Le classement progressif de ces sanctions vise à rappeler à chacun qu’un simple écart peut entraîner des conséquences durables, pour soi comme pour la sécurité collective.

Jeune homme examine un document de contravention dans sa cuisine

Conseils pratiques pour éviter les contraventions les plus sévères au volant

Pour éviter les ennuis, la solution reste simple : être attentif. Observer sans relâche les limitations de vitesse, repérer la signalisation, resserrer sa ceinture dès l’installation : chaque détail compte. Les radars disséminés partout ne laissent rien passer. Le moindre oubli s’accompagne rapidement d’une note salée de 135 euros.

Veiller aussi sur ses papiers : assurance valide, passage au contrôle technique à jour, permis de conduire en règle. Un simple retard et la contravention de 4e ou 5e classe arrive sans préavis. Les contrôles se multiplient, que ce soit sur voie rapide, en campagnes ou lors d’opérations ciblées. Les équipements servant à brouiller ou à repérer les contrôles sont formellement bannis : si vous vous faites prendre, matériel confisqué et permis menacé.
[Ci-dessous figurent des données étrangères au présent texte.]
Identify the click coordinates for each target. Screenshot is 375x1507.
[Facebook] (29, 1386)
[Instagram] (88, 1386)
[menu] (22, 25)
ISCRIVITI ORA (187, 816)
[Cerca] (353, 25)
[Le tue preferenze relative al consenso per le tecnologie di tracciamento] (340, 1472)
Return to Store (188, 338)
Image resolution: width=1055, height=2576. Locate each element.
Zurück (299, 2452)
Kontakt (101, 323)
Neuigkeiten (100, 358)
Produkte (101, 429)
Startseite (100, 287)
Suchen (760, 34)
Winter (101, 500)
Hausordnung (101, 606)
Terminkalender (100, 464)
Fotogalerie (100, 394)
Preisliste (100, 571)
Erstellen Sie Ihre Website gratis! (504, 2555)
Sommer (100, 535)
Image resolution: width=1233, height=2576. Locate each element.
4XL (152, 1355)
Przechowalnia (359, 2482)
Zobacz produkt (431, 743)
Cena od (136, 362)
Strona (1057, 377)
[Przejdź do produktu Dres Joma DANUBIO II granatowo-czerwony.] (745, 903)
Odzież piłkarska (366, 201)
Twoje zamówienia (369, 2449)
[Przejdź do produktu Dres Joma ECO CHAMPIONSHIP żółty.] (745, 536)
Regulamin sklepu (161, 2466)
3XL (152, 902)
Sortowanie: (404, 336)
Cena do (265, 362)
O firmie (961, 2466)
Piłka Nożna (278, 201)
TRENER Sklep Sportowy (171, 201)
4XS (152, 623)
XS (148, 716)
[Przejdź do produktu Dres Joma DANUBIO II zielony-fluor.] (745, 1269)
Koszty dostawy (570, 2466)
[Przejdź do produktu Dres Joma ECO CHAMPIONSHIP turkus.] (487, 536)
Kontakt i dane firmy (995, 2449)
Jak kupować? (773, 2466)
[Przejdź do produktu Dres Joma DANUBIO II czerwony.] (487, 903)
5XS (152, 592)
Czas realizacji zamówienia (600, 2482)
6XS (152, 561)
En cas d’avis de contravention, le temps compte. Régler rapidement évite que l’amende ne gonfle inutilement. Si vous souhaitez contester, soignez votre dossier : preuves, argumentaire, tout doit être carré pour espérer convaincre.

  • Participer à un stage de récupération de points peut sauver la mise avant de perdre son permis
  • En situation complexe, consulter un avocat spécialisé en droit routier aide à se défendre plus efficacement

Sur la route, la sanction rôde à chaque carrefour. Rouler serein, c’est garder la main sur ses choix et sur son avenir derrière le volant. L’imprévu n’a plus sa place quand la mobilité et l’indépendance sont en jeu.